作者: John10    时间: 2011-7-13 13:30     标题: Credit Spread Forward : Long or short

R30 : CFAI text V4 Q4 on P.148

The statement : She decides to enter into a six-month Credit Spread Forward
contract "taking the position that the Credit Spread will decrease".

Is this a long or short position by "taking the position that the Credit Spread will decrease". Please judge before you refer to the solution on P.158.

How do you judge ?
作者: infinitybenzo    时间: 2011-7-13 13:30

I assume she is short, since she is betting against worsening credit conditions
作者: bboo    时间: 2011-7-13 13:30

rosengri Wrote:
-------------------------------------------------------
> I assume she is short, since she is betting
> against worsening credit conditions

Credit Spread decrease means improving credit condition rather than worsening credit condition.
作者: Iginla2011    时间: 2011-7-13 13:30

yes, that was my thought - bet against worsening, i.e. bet for improving
作者: mp3bu    时间: 2011-7-13 13:30

hey guys,

can anyone refresh our memories with the formula for the payoff, please? I remember that it is something involving the notional, some kind of risk factor and the difference between the strike spread and the spread @ expi, but would it be (strike -spread @ expi) or (spread @ expi- strike) from the LONG perspective?
I would go for the second, any idea?

Thanks,
M.
作者: Analyze_This    时间: 2011-7-13 13:31

from the LONG perspective : (spread @ expi- strike) x NP x risk factor
作者: ohai    时间: 2011-7-13 13:31

it depends on if you're long or short a call or put. you're either short a call or long a put in this example (on the SPREAD)
作者: Valores    时间: 2011-7-13 13:31

@FICC_chk

"The payoff to the investor who is long the credit spread forward is = MAX [spread at expiration - strike spread, 0] x Notional Principal x Risk Factor "
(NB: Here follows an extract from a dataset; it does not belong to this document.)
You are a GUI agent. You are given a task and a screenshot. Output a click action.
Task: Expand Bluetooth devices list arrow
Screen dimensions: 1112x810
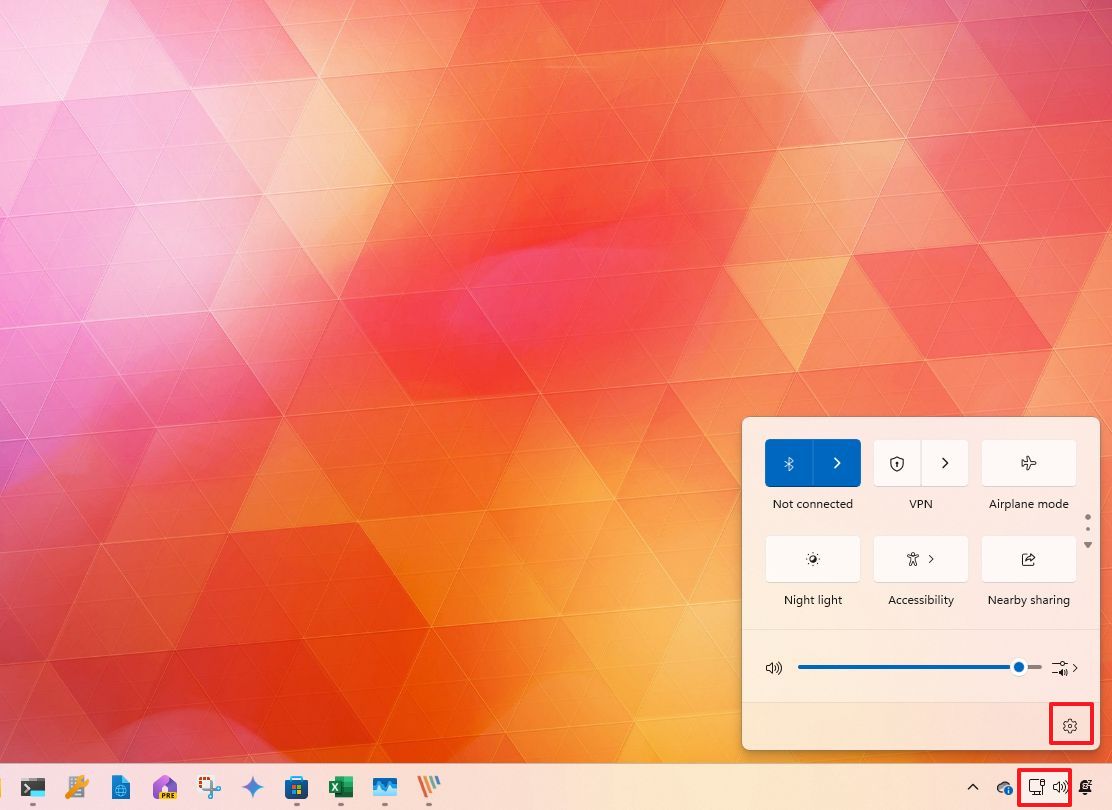coord(837,463)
If it is Credit spread FORWARD, why did you use MAX in the formula. It is not an option ???
作者: thommo77    时间: 2011-7-13 13:31

Just came across this question - quite tricky bit (schweser only got eg on long position and didnt say so). So in summary:


Long position - investor expects credit to worsen and spread widen, so payoff will be Spread at maturity LESS Strike spread x Notional Amount x Risk factor.

Short position - investor expects credit to improve and spread narrow, so payoff will be Strike spread Less Spread at maturity x Notional Amount x Risk factor.